Work to complete:
Sort through the data and copy the lines holding the word "Global".

Input material:
*** Begin section ***
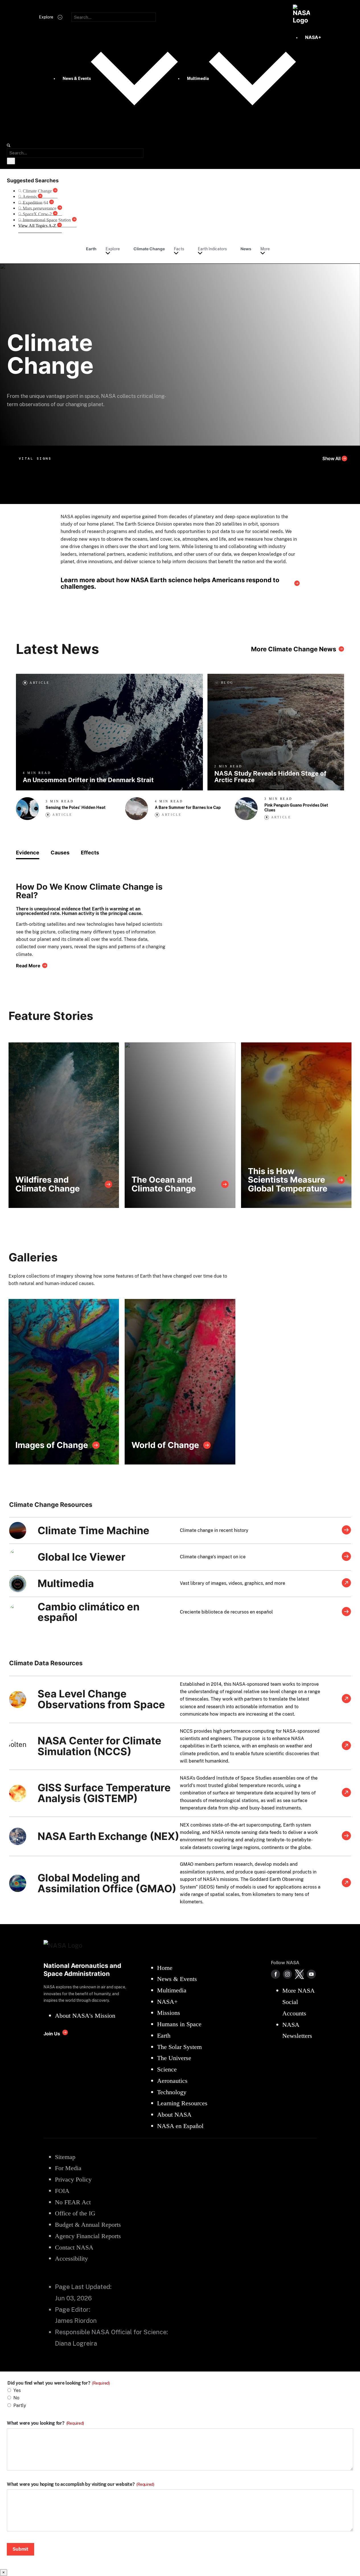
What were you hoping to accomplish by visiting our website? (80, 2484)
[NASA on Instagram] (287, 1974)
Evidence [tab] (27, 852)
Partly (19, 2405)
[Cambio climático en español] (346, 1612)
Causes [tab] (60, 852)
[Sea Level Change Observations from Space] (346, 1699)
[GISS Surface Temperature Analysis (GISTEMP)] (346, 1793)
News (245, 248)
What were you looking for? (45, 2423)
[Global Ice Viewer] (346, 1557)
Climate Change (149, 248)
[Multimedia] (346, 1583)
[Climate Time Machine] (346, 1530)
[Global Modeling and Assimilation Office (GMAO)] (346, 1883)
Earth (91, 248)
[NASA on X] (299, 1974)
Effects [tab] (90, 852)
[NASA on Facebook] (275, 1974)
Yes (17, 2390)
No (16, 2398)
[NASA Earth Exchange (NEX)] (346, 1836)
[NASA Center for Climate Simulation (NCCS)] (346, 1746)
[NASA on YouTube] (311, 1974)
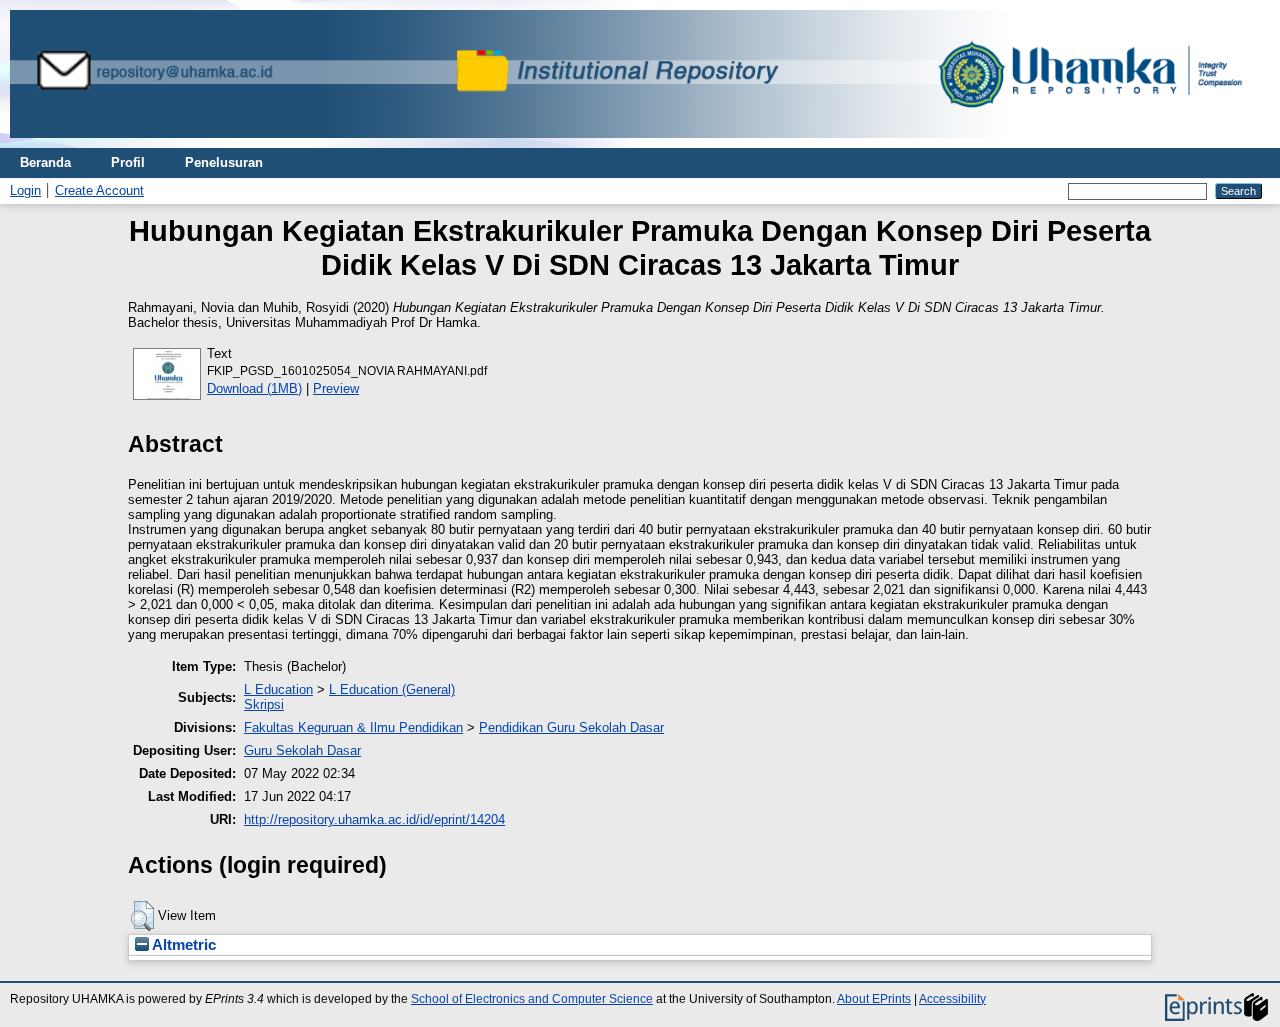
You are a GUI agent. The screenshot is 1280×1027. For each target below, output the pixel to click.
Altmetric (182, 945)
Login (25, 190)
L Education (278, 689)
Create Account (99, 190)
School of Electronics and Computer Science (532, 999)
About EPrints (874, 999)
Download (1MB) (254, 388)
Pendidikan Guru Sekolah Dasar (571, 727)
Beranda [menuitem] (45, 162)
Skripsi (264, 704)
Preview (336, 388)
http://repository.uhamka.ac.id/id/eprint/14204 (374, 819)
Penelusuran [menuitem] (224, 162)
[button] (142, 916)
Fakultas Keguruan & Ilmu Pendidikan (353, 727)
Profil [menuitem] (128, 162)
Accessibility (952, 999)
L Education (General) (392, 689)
*** End section ***
*** Begin section ***
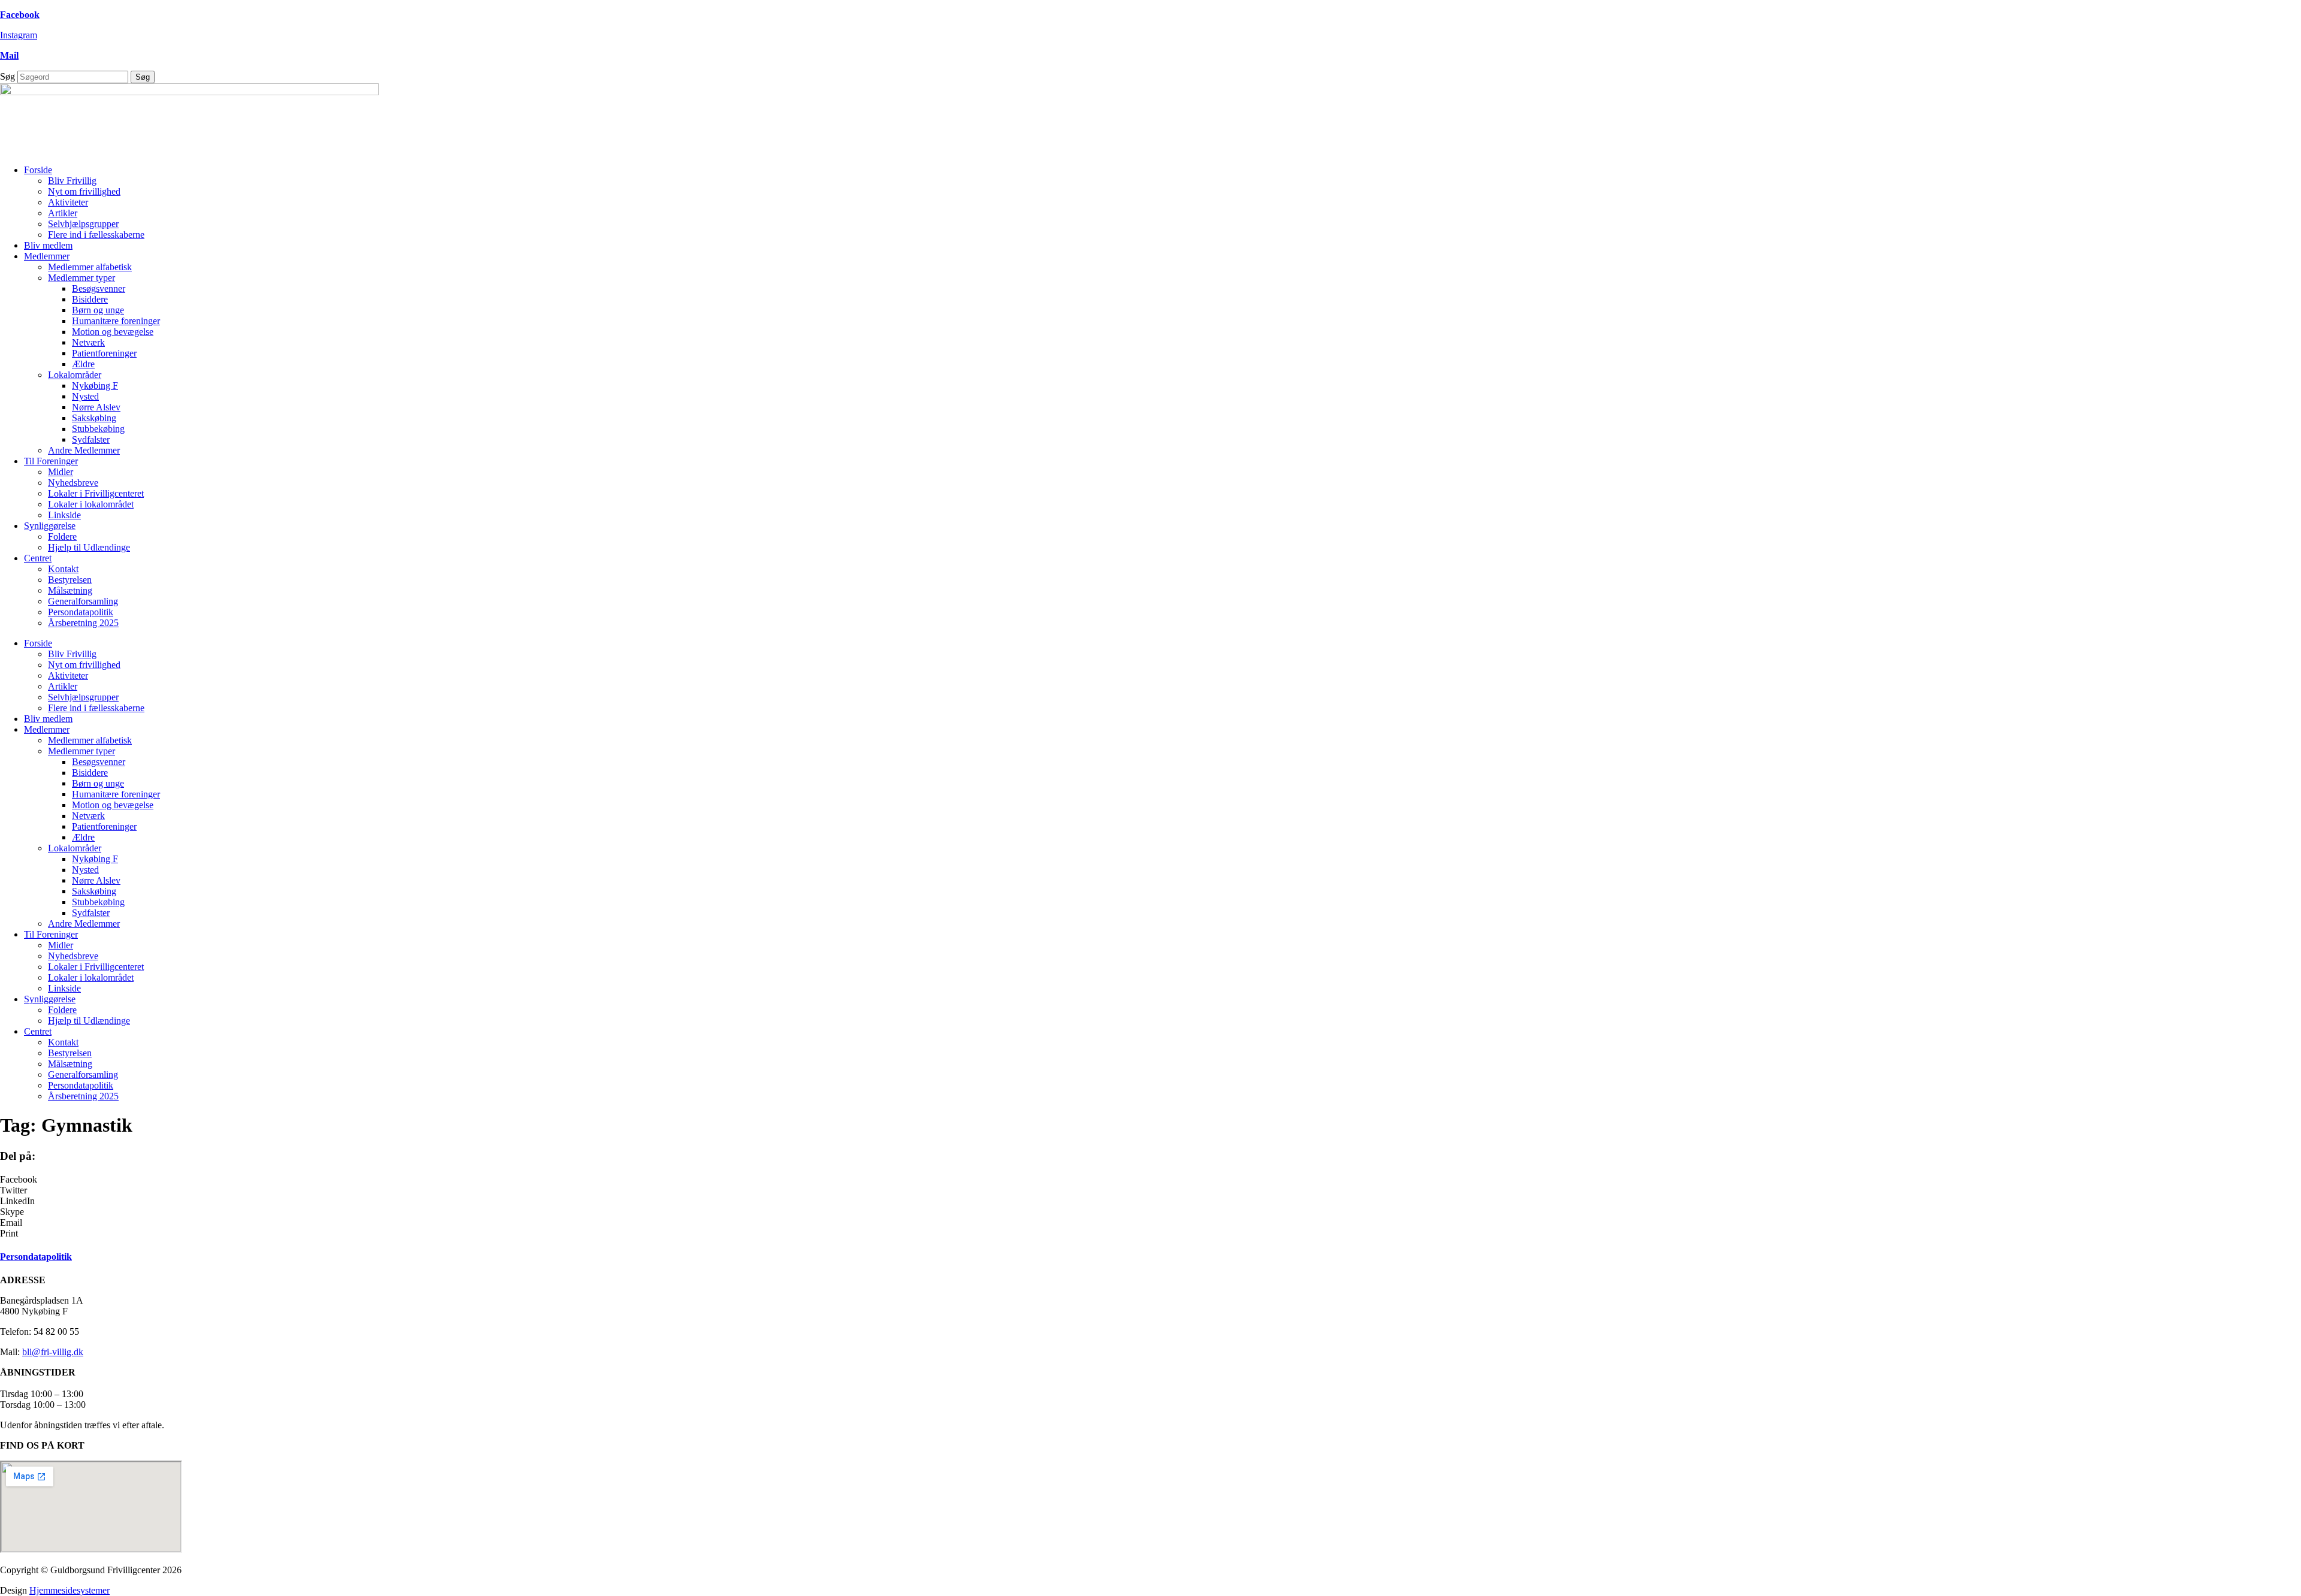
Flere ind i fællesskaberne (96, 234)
*** End section ***
Task answer:
[Global Ice Viewer] (346, 1557)
[Global Modeling and Assimilation Office (GMAO)] (346, 1883)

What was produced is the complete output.